Sebastien and B's Urban Decay Tour of the (Greater) Capital Regionâ„¢ continues with a stop at a former leather factory in Gloversville (Sebastien's photoset | B's photoset).

As you might expect from its name, Gloversville has a long history with leather making. It was originally called Stump City -- but changed its name in the 1800s because it had become a center for making... gloves.

Earlier on AOA:
+ The Wellington Hotel
+ Abandoned train in Glenmont
+ The Starlight Music Theatre
+ Central Warehouse

(Thanks, Sebastien and B!)

photo: Sebastien B


Actually "Leather Mill" is an extremely polite name for these businesses. Being from Gloversville, and enduring the odors that gagged me walking to and from elementary school, the term "Skin Mill" is much more honest, as the mills literally processed the skins of dead cows, ostriches, alligators, and deer.

@AOA: thanks!

@Slackeyed: sounds appetizing :) Now one element I'm curious about, and maybe you'd know about it, is this "machine". Is it a tanning drum?
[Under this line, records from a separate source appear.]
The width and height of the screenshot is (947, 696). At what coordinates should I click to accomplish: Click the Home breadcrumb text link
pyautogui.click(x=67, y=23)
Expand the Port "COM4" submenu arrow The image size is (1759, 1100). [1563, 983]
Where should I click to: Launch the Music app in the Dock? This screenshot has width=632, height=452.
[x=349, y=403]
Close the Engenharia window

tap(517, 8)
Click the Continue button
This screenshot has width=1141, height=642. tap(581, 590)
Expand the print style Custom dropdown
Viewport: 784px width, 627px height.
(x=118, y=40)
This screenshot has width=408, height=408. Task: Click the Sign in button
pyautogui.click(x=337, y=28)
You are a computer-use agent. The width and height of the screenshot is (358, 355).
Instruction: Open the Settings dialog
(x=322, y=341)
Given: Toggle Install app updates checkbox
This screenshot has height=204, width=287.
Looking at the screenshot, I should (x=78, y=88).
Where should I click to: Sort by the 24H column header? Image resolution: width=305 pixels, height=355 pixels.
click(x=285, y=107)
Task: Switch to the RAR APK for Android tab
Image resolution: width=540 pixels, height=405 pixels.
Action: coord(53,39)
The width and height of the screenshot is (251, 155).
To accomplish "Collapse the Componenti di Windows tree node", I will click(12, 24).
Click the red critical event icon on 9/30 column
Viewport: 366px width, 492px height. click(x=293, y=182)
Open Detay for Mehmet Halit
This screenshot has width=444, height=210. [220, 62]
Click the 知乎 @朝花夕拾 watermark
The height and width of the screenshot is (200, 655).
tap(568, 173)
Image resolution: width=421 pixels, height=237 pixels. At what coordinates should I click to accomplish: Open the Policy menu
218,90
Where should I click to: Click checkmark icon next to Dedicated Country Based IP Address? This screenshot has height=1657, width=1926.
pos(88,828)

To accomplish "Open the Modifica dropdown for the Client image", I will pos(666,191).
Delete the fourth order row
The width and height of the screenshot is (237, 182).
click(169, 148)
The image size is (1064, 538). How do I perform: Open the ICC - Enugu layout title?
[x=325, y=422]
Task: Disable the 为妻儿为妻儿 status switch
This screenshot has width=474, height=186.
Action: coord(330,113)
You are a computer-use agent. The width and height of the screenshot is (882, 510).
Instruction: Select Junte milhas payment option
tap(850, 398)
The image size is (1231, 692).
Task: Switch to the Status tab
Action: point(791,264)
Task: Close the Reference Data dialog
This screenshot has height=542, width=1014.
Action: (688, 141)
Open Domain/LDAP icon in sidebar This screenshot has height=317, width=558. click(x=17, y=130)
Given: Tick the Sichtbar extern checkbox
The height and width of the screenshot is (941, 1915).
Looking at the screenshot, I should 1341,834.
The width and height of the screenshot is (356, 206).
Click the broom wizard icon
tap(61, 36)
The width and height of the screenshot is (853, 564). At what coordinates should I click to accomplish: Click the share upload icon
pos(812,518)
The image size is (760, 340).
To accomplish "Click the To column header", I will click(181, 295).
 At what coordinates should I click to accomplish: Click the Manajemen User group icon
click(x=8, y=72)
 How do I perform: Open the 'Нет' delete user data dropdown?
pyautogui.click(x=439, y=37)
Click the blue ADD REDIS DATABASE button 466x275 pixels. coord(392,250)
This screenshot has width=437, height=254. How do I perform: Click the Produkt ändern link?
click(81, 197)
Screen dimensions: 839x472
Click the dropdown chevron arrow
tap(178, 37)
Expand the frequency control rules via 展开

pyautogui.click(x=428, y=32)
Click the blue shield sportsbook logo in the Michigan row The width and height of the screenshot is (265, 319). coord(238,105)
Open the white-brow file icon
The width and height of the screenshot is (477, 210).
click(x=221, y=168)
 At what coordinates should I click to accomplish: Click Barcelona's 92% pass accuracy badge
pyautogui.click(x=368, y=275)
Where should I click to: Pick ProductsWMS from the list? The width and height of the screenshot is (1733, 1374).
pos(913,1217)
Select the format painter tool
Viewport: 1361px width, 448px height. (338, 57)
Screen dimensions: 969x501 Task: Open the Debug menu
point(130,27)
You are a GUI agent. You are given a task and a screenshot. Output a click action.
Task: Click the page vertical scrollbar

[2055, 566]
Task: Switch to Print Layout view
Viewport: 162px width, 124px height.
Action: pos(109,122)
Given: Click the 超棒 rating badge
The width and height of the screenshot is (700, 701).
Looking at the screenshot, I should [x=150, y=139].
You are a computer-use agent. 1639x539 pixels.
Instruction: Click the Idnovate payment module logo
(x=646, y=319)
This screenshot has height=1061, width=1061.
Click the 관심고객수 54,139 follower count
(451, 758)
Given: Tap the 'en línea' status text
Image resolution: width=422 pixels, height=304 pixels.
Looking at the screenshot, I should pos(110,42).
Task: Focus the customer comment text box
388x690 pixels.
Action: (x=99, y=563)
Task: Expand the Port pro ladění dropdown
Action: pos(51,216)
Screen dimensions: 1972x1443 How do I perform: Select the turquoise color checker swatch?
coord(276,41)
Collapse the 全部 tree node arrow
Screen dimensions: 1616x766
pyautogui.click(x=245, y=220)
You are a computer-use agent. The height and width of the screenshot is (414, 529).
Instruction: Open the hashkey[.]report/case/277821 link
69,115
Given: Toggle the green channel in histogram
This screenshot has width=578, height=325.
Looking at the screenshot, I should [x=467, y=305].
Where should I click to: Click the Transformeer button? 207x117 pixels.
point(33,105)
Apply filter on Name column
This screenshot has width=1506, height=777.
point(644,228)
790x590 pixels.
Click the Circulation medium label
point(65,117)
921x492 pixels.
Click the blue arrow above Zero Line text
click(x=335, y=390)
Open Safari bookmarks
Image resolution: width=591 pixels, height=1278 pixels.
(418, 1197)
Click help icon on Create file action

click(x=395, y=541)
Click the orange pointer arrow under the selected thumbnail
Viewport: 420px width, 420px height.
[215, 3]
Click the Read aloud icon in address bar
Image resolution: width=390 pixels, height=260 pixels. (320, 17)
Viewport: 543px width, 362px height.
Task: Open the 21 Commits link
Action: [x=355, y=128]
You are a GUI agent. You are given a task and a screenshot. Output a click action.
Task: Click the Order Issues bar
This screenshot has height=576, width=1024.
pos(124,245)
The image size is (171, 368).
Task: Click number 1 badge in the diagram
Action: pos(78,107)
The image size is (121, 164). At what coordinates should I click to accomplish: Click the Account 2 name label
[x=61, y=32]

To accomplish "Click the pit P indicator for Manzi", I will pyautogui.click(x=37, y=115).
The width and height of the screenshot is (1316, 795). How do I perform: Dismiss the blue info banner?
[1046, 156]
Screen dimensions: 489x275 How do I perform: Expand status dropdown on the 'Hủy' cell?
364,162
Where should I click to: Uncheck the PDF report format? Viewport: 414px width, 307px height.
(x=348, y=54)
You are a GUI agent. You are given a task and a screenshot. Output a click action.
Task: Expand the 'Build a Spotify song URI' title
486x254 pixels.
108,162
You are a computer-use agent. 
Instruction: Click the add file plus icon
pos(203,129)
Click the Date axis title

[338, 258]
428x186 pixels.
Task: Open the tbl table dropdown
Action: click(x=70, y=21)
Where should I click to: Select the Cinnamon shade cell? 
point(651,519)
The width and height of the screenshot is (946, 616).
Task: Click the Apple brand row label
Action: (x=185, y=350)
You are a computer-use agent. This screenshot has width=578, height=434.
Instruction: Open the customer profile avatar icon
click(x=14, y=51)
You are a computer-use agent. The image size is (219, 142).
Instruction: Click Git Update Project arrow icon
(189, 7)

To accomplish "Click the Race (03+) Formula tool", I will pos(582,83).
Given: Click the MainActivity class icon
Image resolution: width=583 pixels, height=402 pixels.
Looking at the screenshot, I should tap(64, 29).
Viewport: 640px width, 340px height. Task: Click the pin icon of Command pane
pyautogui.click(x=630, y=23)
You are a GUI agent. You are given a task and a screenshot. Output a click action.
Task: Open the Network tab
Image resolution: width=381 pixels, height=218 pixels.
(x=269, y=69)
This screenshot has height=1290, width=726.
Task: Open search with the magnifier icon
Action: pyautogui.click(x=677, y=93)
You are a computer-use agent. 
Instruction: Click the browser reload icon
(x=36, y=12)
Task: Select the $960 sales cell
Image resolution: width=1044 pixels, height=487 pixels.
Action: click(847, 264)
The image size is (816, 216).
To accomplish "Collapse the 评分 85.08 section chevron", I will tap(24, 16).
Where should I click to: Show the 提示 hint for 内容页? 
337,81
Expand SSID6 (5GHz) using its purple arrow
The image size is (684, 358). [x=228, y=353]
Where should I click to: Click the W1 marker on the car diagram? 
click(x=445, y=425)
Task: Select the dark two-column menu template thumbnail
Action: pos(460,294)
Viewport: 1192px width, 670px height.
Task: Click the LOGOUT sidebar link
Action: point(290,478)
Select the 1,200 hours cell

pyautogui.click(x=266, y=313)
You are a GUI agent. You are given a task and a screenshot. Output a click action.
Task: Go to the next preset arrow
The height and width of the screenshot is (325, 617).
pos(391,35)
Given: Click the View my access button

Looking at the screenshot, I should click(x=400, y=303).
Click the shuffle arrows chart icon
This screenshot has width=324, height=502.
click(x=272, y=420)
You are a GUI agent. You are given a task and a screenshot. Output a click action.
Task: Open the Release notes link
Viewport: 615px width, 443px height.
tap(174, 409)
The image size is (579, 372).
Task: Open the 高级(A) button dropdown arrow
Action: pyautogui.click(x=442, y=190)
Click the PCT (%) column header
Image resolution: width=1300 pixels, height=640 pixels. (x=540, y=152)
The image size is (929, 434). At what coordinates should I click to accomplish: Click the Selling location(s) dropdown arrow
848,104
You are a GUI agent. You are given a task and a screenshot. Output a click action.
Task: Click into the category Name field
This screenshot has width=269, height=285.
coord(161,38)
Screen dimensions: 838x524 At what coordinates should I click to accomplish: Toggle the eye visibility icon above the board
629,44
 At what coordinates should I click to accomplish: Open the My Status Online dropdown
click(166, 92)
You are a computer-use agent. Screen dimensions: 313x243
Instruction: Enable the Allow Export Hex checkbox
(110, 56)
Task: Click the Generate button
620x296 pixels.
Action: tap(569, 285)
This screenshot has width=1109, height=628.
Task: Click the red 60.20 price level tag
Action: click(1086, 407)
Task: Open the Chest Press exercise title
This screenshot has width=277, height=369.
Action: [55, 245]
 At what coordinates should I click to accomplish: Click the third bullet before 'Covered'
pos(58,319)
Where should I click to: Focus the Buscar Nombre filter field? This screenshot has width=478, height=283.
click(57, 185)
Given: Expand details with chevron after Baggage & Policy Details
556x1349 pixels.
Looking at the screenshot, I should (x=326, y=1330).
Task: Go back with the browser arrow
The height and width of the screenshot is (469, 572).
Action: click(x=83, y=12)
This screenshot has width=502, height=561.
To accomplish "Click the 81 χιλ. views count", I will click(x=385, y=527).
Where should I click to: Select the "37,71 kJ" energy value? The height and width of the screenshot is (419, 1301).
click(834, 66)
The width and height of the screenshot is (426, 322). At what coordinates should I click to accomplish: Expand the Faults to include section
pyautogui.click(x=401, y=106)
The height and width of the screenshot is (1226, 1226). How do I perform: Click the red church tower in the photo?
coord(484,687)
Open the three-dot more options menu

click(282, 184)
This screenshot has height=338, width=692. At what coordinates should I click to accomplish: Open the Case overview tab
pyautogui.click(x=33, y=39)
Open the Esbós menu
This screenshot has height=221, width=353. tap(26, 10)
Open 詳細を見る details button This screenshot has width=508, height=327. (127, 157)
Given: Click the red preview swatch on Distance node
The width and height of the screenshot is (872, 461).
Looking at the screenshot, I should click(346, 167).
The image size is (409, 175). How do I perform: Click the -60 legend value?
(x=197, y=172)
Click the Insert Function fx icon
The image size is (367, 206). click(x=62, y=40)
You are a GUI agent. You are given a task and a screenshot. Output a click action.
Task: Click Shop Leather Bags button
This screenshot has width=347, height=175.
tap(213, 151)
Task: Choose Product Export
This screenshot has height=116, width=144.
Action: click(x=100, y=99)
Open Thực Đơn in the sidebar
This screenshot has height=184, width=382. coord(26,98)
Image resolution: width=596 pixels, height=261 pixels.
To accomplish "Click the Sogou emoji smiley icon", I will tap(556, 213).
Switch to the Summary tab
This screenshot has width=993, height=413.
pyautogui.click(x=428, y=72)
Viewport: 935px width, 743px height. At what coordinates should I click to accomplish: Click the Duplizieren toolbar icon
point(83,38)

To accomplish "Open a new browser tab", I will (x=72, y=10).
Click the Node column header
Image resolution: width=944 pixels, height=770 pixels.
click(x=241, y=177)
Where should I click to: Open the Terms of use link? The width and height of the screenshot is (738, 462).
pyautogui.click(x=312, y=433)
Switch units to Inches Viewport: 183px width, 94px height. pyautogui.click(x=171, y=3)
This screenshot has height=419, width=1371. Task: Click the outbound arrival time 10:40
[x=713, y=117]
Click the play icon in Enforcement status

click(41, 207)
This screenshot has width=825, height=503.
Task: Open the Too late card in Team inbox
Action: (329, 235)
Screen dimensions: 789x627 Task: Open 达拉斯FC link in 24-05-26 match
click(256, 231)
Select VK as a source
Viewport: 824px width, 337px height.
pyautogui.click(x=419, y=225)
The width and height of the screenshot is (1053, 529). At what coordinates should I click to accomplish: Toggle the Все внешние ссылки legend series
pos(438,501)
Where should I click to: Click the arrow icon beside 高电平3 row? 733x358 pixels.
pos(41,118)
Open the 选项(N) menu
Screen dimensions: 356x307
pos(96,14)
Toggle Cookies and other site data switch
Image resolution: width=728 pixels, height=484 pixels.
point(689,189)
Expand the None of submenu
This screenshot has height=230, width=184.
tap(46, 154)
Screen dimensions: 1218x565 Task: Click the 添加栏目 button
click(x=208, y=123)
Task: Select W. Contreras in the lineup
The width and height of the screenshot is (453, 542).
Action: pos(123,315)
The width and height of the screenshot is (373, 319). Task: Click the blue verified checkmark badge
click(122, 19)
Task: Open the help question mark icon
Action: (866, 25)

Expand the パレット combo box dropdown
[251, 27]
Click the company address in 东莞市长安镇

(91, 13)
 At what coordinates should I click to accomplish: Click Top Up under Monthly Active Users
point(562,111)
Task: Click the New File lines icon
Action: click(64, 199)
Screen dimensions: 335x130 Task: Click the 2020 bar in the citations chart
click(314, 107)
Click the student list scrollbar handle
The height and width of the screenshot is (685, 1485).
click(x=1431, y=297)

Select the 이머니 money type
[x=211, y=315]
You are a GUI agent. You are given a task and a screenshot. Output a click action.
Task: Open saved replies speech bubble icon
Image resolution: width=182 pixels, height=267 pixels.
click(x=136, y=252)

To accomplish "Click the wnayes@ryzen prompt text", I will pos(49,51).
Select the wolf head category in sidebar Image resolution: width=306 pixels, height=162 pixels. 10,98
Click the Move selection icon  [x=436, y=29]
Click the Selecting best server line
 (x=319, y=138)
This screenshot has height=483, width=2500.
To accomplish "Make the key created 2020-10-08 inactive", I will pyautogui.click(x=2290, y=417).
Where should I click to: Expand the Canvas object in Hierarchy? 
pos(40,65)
They were quite large, probably five in a row, I couldn't get much more in the frame without backing up in the goddamn' quick sands lurking in the dark behind me.

There were more than five of those, even; the far wall of the last "run" in the main building of the facility was end to end with them. They were a complete mystery to us.

Anyway, someone needs to film a horror movie in there, stat.

Love these; well done.

I wonder who mows the grass there...

@Summer: I would say, the town. It's weird actually: there are barb wire fences on one side of the complex... but the side facing the main road, 30A, is completely open and the grass taken care of. Security fail.

It also seems like the place is in somewhat limited use as a glorified parking lot. There was a cherry picker and a trailer parked there, which I don't believe we took any photos of, which looked like they were still in use. But, who mows the grass? For the most part, no one.

For you "abandoned-building-photograph-ophiles" (Dr. Phil said it, so it must be real) check out "http://www.hudsonvalleyruins.org/"

The alabny portion of the site is lacking, but there's some cool stuff. Abandoned Planet is also interesting, but I'm sure ya'll know about it.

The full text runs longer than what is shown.